* [WORK INSTRUCTIONS] Report each line of the entries that contains the word "computer", copied in full.

━━━━━ RECORDS PROVIDED ━━━━━

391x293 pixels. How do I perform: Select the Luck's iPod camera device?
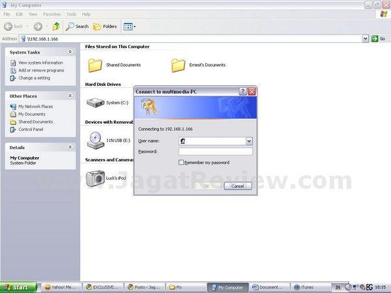(95, 178)
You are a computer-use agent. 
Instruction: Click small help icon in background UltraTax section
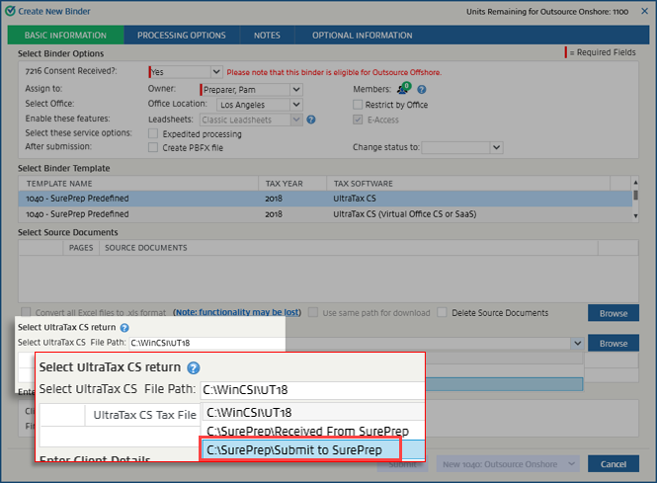pyautogui.click(x=124, y=327)
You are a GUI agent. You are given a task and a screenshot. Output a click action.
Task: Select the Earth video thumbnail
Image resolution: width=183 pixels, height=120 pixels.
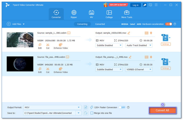point(20,64)
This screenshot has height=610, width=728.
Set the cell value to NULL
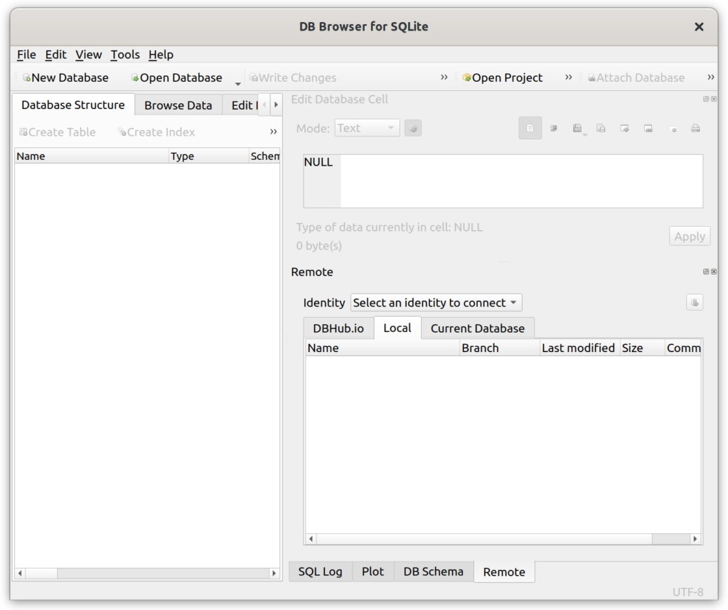(x=673, y=128)
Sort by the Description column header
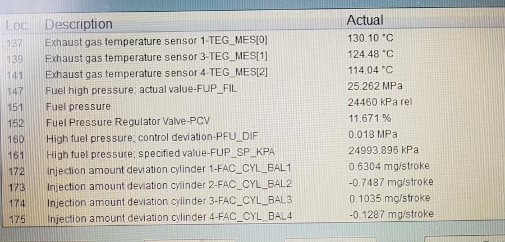 click(79, 25)
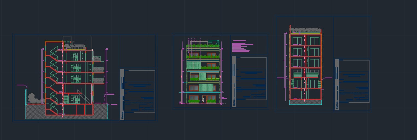Viewport: 417px width, 140px height.
Task: Click the rooftop planter on the front elevation
Action: click(203, 46)
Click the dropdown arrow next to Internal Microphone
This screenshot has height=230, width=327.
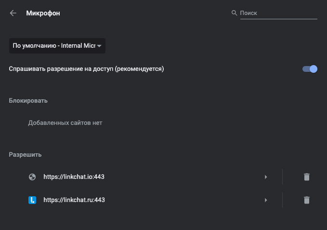pos(99,46)
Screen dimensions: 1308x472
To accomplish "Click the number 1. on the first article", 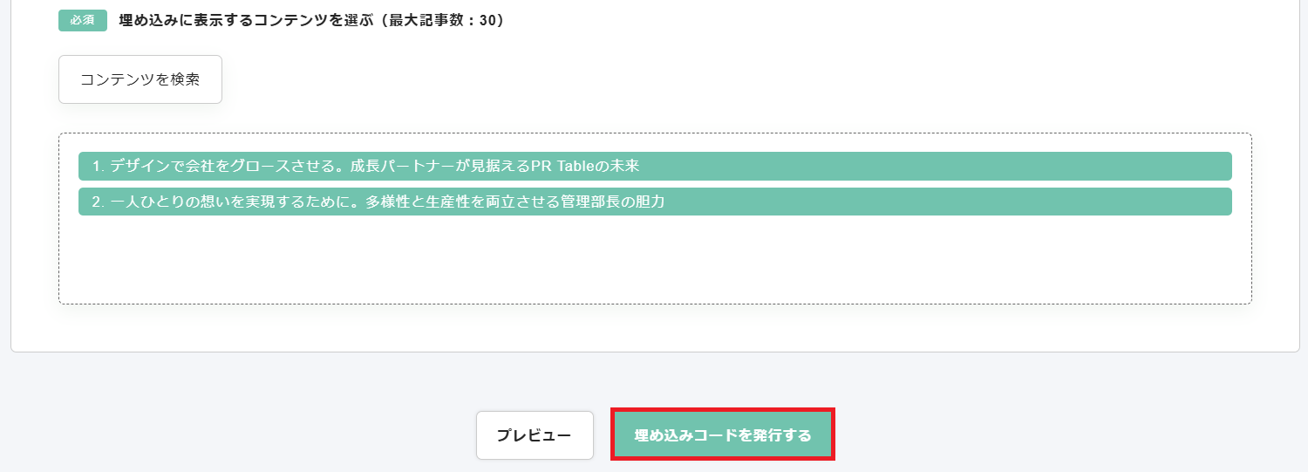I will point(98,166).
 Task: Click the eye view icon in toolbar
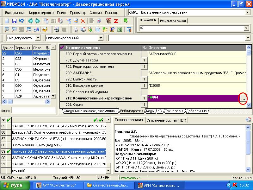[57, 29]
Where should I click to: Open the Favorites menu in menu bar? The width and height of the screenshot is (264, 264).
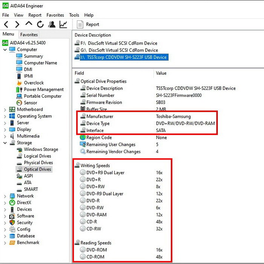pyautogui.click(x=55, y=15)
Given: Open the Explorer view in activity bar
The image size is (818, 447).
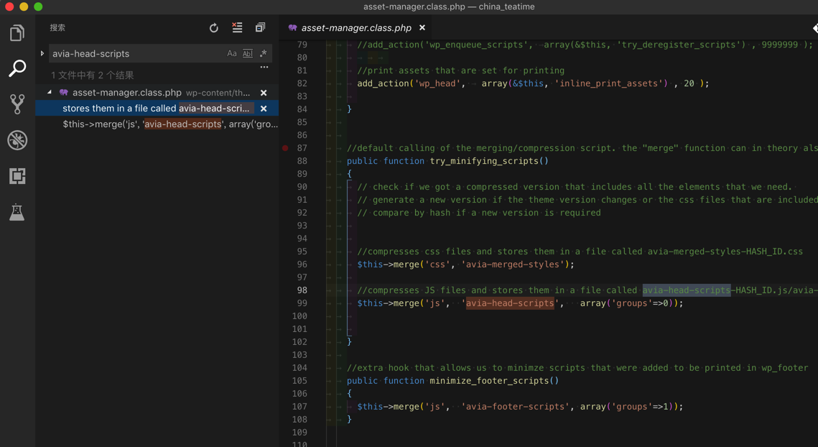Looking at the screenshot, I should pos(17,33).
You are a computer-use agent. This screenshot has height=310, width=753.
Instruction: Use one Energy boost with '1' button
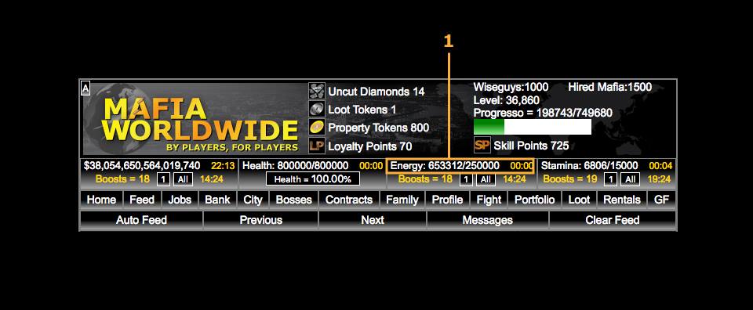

━━━━━

* [YOUR RESPONSE]
You are a computer-use agent. 
You are a computer-use agent. This screenshot has height=310, width=753.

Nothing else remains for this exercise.